Kernaufgabe von Gewerkschaft ist es, die Arbeitsbedingungen und Gehälter von ihren Mitgliedern zu verbessern. Das geschieht natürlich, aber oft reicht es danach trotzdem nicht. Renate Gensch kennt das. „Viele Freie arbeiten wegen ihrer prekären Situation für jedes Honorar, weil sie die Miete bezahlen müssen oder durch Zusatzjobs, etwa in der Gastronomie, finanzieren.“ Ein kleines Verlagshaus zwischen Köln und Düsseldorf, das dem Redaktionsnetzwerk Deutschland einverleibt worden ist, bezahlt läppische 50 Euro für einen Aufmacher im Lokalteil. Das sei schon an der obersten Grenze des Machbaren, meint der Lokalchef kühn dazu. Wie soll man davon leben? Das kann nur Zubrot sein. Und ständig die Angst, keine neuen Aufträge zu bekommen, wenn man mal nach mehr Honorar fragt. So werden die Honorare nicht steigen, sondern eher noch weiter gedrückt. Eine Abwärtsspirale – ohne viel Hoffnung auf Verbesserung.
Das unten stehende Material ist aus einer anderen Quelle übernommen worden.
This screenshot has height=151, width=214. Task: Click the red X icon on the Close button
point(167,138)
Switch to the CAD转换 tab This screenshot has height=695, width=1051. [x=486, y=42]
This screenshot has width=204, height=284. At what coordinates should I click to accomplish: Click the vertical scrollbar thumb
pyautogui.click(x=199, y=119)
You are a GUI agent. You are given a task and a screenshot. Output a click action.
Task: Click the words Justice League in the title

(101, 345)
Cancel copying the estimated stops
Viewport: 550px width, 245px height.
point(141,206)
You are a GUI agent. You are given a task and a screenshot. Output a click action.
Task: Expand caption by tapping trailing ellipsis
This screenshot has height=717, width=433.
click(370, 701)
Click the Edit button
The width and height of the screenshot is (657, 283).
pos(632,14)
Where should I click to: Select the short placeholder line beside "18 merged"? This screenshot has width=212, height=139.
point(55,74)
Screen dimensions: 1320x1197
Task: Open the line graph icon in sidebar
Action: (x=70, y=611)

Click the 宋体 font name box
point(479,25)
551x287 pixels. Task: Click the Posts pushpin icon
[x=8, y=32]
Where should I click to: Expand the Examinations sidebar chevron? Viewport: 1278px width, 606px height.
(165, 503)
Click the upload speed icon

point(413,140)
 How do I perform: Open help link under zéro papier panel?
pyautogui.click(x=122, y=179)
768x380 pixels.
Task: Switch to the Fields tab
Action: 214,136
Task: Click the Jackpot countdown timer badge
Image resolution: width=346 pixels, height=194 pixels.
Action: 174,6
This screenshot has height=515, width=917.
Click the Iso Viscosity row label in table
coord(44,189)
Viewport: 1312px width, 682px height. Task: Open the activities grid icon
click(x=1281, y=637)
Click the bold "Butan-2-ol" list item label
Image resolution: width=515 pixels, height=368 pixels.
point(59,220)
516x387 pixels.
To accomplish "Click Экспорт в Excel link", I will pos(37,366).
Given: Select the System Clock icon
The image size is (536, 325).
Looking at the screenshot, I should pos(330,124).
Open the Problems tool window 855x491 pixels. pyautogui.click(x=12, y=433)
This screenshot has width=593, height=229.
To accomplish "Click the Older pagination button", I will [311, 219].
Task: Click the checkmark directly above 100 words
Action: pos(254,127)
Soloselbstständige brauchen Regelung
Um einen differenzierten Blick zu erhalten, muss man auch das Wettbewerbsrecht bemühen. Soloselbstständige werden genauso behandelt wie Unternehmen wie Google oder Mercedes, sie dürfen keine Preisabsprachen machen. „Das hat die EU-Kommission auch durch unsere Aktivitäten von dju, ver.di, der EFJ und anderen erkannt und eine entsprechende Direktive erlassen, um die Situation der Soloselbstständigen zu verbessern“, ordnet Renate Gensch ein. Eine deutsche Regelung dazu steht jedoch weiterhin aus.
So lange bleibt die Möglichkeit, gemeinsame Vergütungsregelungen im Rahmen des Urhebervertragsrechts zwischen den Beteiligten zu vereinbaren. Das Problem ist, dass „die Zeitungsverleger mit dju und djv vor Jahren so etwas vereinbarten, sich dann aber weiteren Erhöhungen mit dem Verweis auf das Wettbewerbsrecht verweigerten“, sagt die Gewerkschafterin. Immerhin stellt der öffentlich-rechtliche Rundfunk im Vergleich zu privaten Medienhäusern die Freien besser. Hier gibt es Honorarrahmen und Zahlungen in die Pensionskasse durch Tarifverträge.
In die dju bei ver.di einzutreten, ist daher ratsam, erklärt Gensch. „Dort hat man dann Rechtsberatung und -schutz bei der rechtlichen Durchsetzung des Honorars, der Nutzungsrechte, aber auch Honorarverhandlungs- oder Schutztrainings.“
Wie hoch die Einkommen der Soloselbstständigen im Kultur- und Kreativbereich – darunter auch die der freien Journalist*innen – tatsächlich sind, belegen drei neuere Studien: So hat das Prognos-Institut im Auftrag des Wirtschaftsministeriums und der Staatsministerin für Kultur und Medien festgestellt, dass jede vierte soloselbstständige Person 2022 weniger als 1.000 Euro netto im Monat verdiente. 40 Prozent der Befragten haben keinerlei Rücklagen für das Alter oder im Durchschnitt werden nur 148 Euro monatlich in die Rentenversicherung eingezahlt.
Eine Studie zum Gender Pay Gap 2024 vom Kölner Büro für Kulturwirtschaftsforschung aus dem vergangenen Jahr offenbart gar, dass der Gehaltsunterschied wegen des Geschlechts bei den Kreativen steigt, während er im Durchschnitt auf 16 Prozent gesunken ist. Aus ausgewerteten Daten der Künstlersozialkasse geht hervor, dass Journalist*innen zwischen 26.000 und 27.500 Euro Jahreseinkommen haben und Journalistinnen 21 bis 23 Prozent weniger verdienten. Freie Journalistinnen haben es demnach nochmals schwerer als ihre männlichen Kollegen auf dem Arbeitsmarkt.